2024年4月16日火曜日

イギリス貴族(講談社学術文庫)

小林章夫著
  (カバー裏より抜粋)政・海・軍のリーダーとして大英帝国を支えつつ、空前の豊かな生活を送った貴族たち。世界中に広がった「英国的」な文化には、彼らが育んだものが多い。
 
  貴族のイメージというと…現代は税金対策が大変のようですが、最盛期は?
 
 とりあえず貴族の説明があります。種類多い…日本のファンタジー系に登場する伯爵とか色々が中国発端とは知らなかった。外国のルール等を日本語で紹介するのは難しいということですね。そして、侍女、メイドとか立場違うんだー。しかもブラック企業!!これは主人の当たり外れでいろいろ変わりそう。
 そして目眩く贅沢な生活。ファンタジー系時代小説を書く方にはお勧め。貴族的な生活の参考になります。
 
 それが現代になると…ですね。もともと貴族は金儲け(商人とか) を卑しい行為としていたようで、そこから方向転換できたらいいのですが、できなかったら…。それでも一般庶民よりは…とか思うのですがどうでしょう。

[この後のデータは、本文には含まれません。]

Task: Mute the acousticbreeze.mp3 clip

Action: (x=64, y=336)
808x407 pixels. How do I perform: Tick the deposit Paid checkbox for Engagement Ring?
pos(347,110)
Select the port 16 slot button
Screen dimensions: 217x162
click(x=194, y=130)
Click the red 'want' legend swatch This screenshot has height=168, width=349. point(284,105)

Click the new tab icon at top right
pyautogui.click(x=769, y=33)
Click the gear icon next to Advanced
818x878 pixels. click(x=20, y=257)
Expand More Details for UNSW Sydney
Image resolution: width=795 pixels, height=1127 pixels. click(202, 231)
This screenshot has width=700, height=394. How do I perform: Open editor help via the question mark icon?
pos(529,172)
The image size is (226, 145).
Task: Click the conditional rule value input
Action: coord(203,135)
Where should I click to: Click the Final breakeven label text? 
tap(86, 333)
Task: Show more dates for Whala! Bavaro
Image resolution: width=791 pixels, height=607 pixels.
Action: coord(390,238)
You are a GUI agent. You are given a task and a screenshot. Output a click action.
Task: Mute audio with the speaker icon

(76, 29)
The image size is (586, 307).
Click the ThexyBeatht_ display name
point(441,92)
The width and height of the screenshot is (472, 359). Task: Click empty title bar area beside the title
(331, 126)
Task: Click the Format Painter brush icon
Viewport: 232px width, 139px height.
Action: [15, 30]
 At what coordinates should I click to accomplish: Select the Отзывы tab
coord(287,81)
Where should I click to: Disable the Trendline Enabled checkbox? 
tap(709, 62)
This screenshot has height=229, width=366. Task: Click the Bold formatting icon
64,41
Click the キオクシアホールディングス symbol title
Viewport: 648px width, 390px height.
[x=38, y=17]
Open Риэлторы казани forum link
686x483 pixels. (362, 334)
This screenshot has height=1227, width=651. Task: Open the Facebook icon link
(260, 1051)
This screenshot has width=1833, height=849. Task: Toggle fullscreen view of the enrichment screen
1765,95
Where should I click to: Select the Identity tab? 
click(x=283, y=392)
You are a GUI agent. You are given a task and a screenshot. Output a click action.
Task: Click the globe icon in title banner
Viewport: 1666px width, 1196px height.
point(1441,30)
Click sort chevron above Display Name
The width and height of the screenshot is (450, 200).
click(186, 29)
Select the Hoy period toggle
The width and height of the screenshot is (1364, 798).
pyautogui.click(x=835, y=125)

 国によって違いがありますが、貴族入門書としては最適です。その方向に興味がある方にはお勧めです。

蜻蛉日記(講談社学術文庫)

 全訳注 上村悦子
(カバー裏より抜粋) 美貌と歌才をもち、権門藤原氏に求婚された才媛が人生の苦悩を赤裸々に告白する、平安王朝の代表的日記文学。
 
 愛が重いわー…という第一印象。源氏物語の六条御息所を思い出してしまった。美貌と才能とそれなりの家柄(一応貴族かな??藤原氏家門が正妻にするのだから)を持って生まれてしまったからのプライド。
 読みながら「ツンデレ」のツンだけでどーする!!!と。ライバルがいるのに ダメだろと。平安時代の女性の立場から考えると余計に…。もう一人の北の方が絶対一枚上手だったのだろうな。

 本当に女性の立場の弱さ。幸い子供が産まれたから…でなかったら…。本当、釣った魚に餌をやらないとはこの時代にピッタリと。あ、著者の実名は伝わっていない。藤原道綱の母とだけ。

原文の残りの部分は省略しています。